Now,  several years ago, when our user first ran this search, the underlying encoding, at PSI I 36.1, looked like this:

<choice>
<reg>ἐντάγιον</reg>
<orig>εντακιων</orig>
</choice> ἐμοῦ

The DDbDP used to display the ‘reg(ularized)’ form up in the text, and the ‘orig(inal)’ text down in the app: “ἐντάγιον” up above and “εντακιων pap.” down below. Papyrologists, who revel in Greek as written, did not like this. So, a couple years ago, we changed the styling in order to render the original reading up in the text and the regularized reading down in the app.
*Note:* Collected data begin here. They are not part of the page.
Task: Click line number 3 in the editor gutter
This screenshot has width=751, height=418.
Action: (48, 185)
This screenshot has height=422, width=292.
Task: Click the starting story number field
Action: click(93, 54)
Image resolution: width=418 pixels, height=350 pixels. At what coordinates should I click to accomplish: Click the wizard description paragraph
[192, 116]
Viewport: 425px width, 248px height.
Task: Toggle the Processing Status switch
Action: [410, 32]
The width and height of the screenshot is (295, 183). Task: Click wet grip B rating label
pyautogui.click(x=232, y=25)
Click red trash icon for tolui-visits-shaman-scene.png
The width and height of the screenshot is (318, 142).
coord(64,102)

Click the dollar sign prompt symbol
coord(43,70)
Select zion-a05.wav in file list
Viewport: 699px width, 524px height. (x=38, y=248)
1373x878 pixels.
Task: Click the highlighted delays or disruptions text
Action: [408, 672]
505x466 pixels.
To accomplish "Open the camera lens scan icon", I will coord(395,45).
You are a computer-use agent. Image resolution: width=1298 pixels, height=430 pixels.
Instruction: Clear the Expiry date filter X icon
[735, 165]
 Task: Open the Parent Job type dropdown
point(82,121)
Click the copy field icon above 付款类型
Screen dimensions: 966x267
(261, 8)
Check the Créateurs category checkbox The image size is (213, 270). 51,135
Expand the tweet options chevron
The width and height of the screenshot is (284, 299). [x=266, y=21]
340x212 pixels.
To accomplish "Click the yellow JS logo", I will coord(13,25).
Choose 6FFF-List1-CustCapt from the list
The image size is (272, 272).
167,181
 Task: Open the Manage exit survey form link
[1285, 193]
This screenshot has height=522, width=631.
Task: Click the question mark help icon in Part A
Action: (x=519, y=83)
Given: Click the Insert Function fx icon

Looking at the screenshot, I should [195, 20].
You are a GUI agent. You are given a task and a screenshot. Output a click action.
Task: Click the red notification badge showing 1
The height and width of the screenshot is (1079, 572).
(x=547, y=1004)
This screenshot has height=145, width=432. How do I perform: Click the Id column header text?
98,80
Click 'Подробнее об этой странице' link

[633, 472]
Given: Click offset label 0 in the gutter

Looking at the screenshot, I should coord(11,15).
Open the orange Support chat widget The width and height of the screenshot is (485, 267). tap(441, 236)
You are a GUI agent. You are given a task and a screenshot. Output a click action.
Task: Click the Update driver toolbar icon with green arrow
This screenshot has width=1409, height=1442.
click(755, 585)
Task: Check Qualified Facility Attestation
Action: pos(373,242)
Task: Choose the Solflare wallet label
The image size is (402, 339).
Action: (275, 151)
This took some work. The DDbDP’s practice had been to include diacriticals only on the regularized reading and not on what the scribe wrote, regardless of what the editor printed. This meant two things (1) We could not (and still cannot) know from the DDbDP data alone what the original editors printed in text and/or apparatus. This is a shame (although it is correctable). (2) Some 90,000 origs lacked diacriticals! So, we added them, programmatically (Faith Lawrence and Gabby Bodard, both of KCL DDH, did a fantastic job with this).

In this particular case, both we and the original editors treat ἐντάκιων as a phonetic representation of ἐντάγιον. So, we produced:

<choice>
<reg>ἐντάγιον</reg>
<orig>ἐντάκιων</orig>
</choice> ἐμοῦ

Today, the DDbDP has “ἐντάκιων” and the app indicates “l. ἐντάγιον”.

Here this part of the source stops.